Work instruction: Scan the records below for the line with "How do I perform: Open" and the line with "Given: Open the three-dot more options menu", and retype that range exactly, both ends included, pictures excepted.

Information shown:

####

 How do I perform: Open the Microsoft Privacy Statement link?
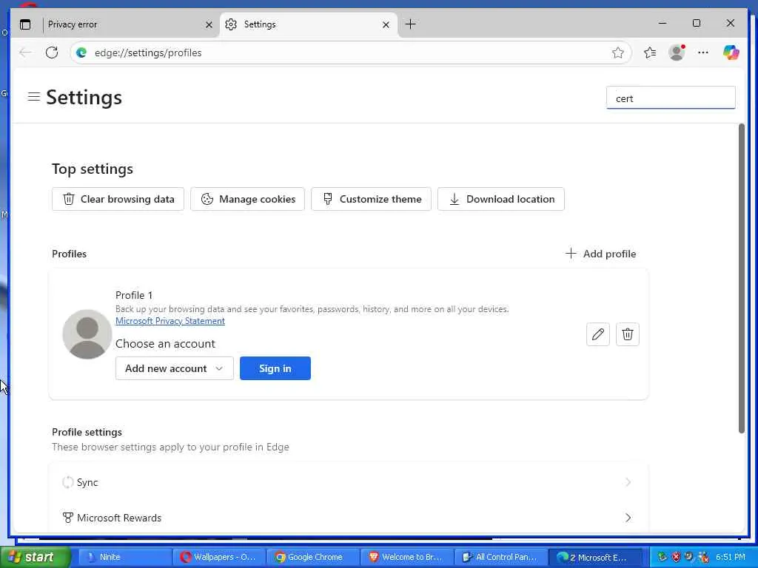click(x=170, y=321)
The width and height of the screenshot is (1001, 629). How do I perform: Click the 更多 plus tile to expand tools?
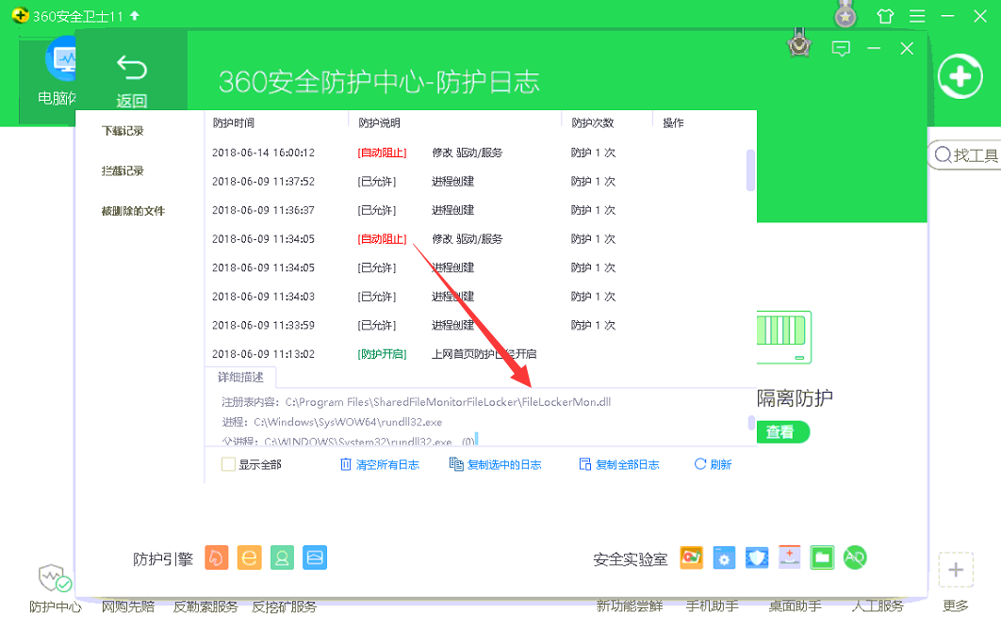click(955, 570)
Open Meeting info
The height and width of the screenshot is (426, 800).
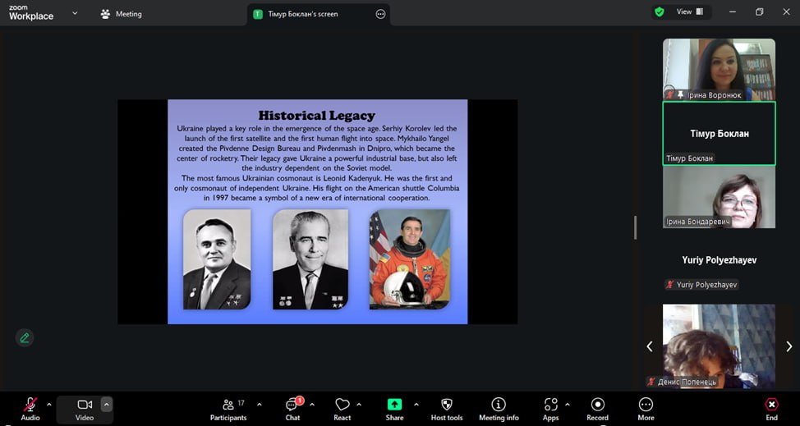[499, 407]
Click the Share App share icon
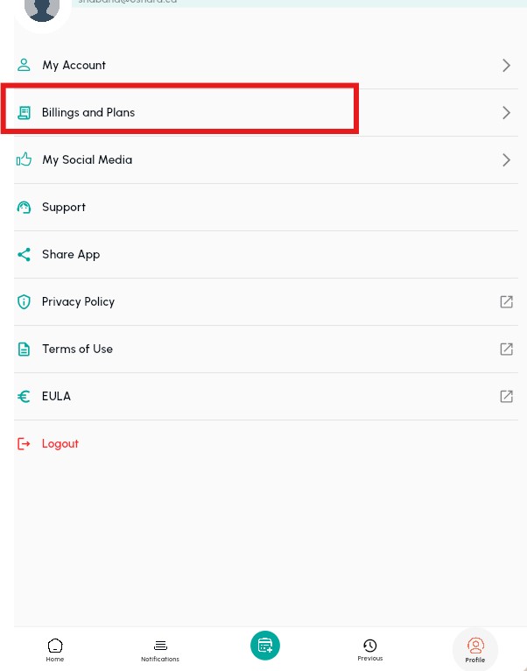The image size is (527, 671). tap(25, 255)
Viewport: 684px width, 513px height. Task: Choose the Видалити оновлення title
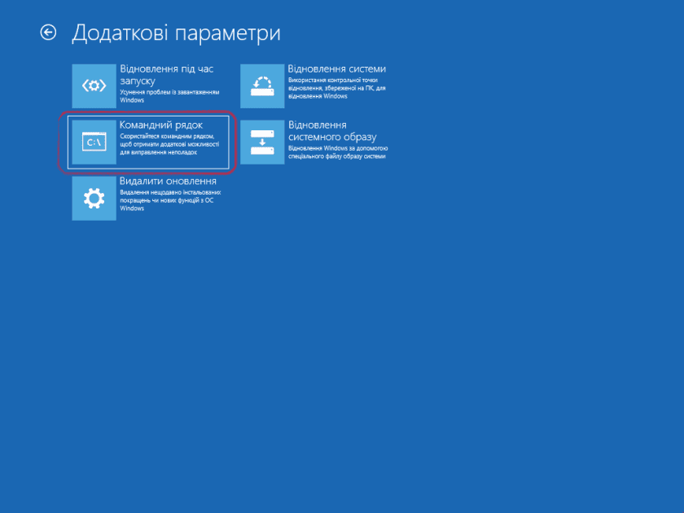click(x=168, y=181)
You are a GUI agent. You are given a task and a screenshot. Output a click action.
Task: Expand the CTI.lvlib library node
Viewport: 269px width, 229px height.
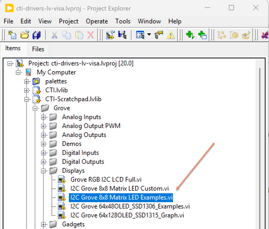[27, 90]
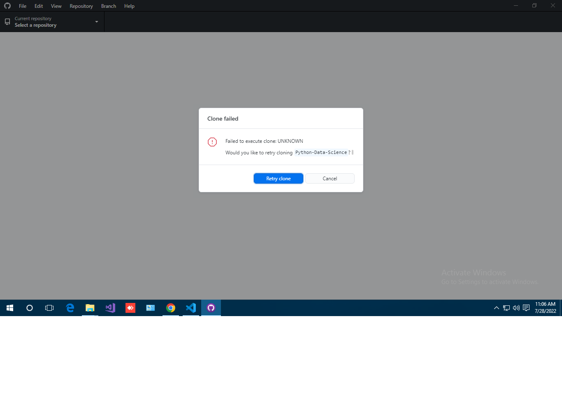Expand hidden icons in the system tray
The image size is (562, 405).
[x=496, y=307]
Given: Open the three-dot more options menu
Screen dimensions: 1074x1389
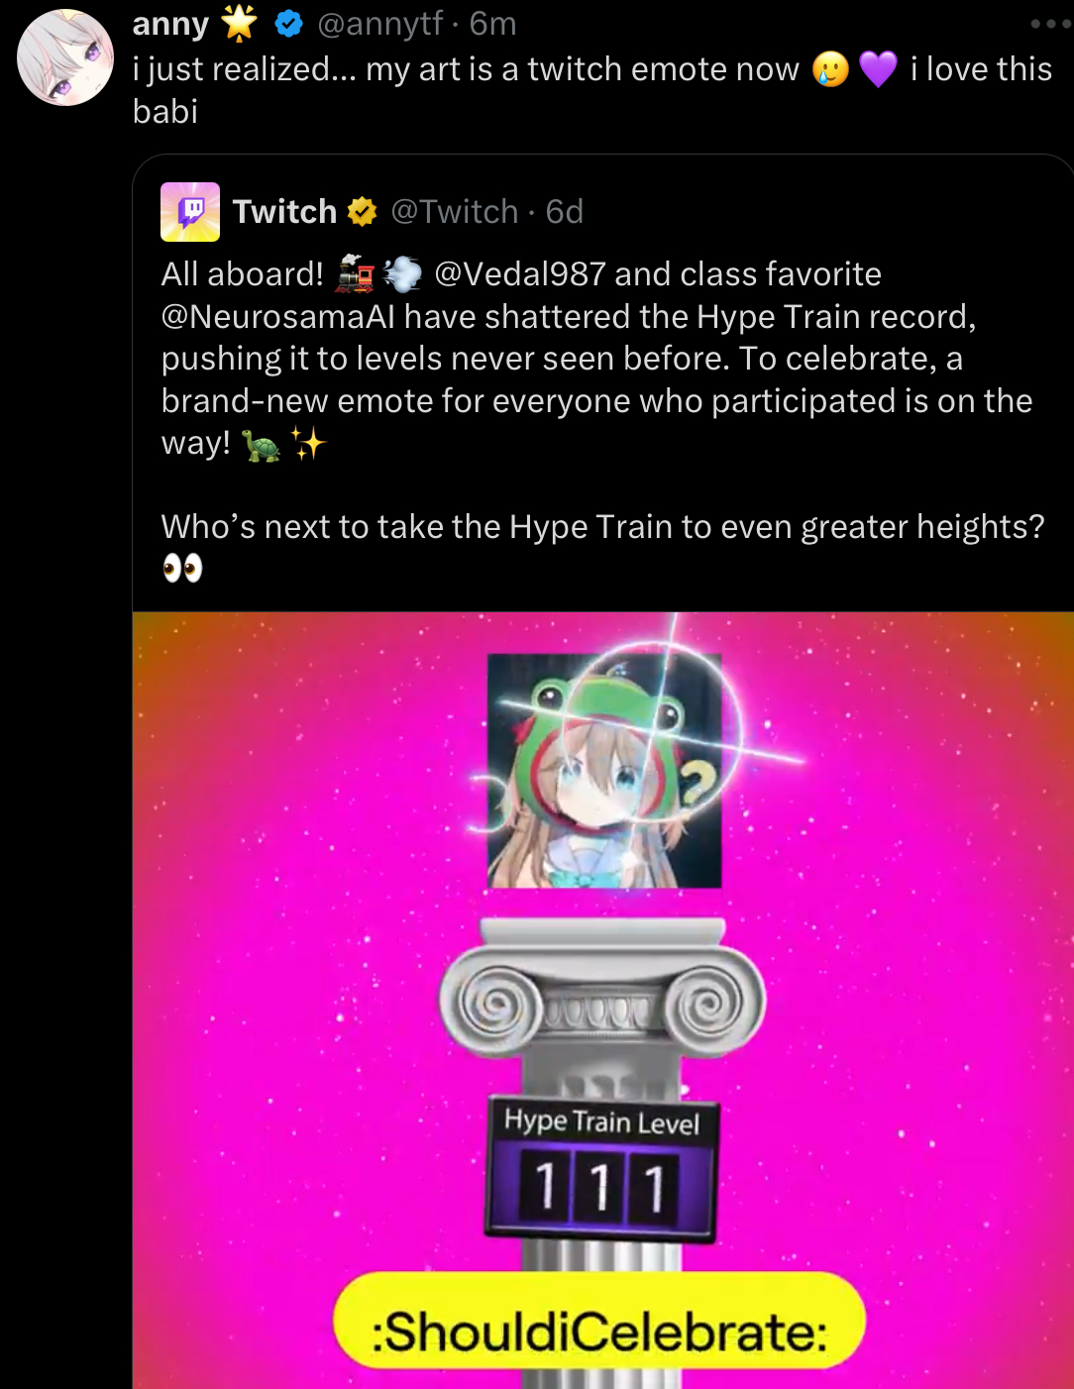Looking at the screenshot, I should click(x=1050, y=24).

####

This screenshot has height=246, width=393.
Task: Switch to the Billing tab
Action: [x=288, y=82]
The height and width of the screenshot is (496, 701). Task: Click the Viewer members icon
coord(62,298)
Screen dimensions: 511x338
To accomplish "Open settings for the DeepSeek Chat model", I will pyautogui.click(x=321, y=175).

####

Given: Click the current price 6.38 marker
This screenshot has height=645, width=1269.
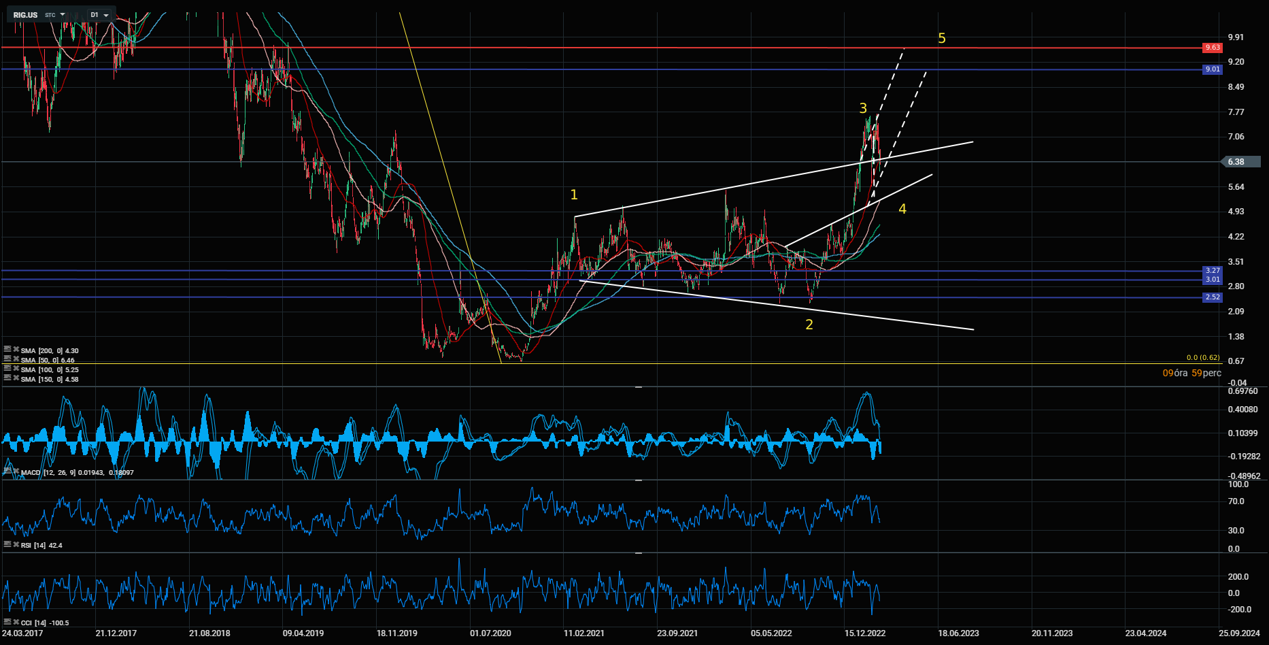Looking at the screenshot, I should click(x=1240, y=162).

####

Task result:
 How do I perform: Open the Microsoft Privacy Statement link?
click(x=170, y=321)
The width and height of the screenshot is (1001, 629). How do I perform: Click the 更多 plus tile to expand tools?
click(955, 570)
Open Meeting info
The height and width of the screenshot is (426, 800).
[499, 407]
Click the Share App share icon
The image size is (527, 671). tap(25, 255)
Viewport: 684px width, 513px height. Task: Choose the Видалити оновлення title
click(x=168, y=181)
You are a GUI agent. You are given a task and a screenshot. Output a click action.
Task: Expand the CTI.lvlib library node
Viewport: 269px width, 229px height.
[27, 90]
Expand hidden icons in the system tray
The image size is (562, 405).
[x=496, y=307]
Given: Open the three-dot more options menu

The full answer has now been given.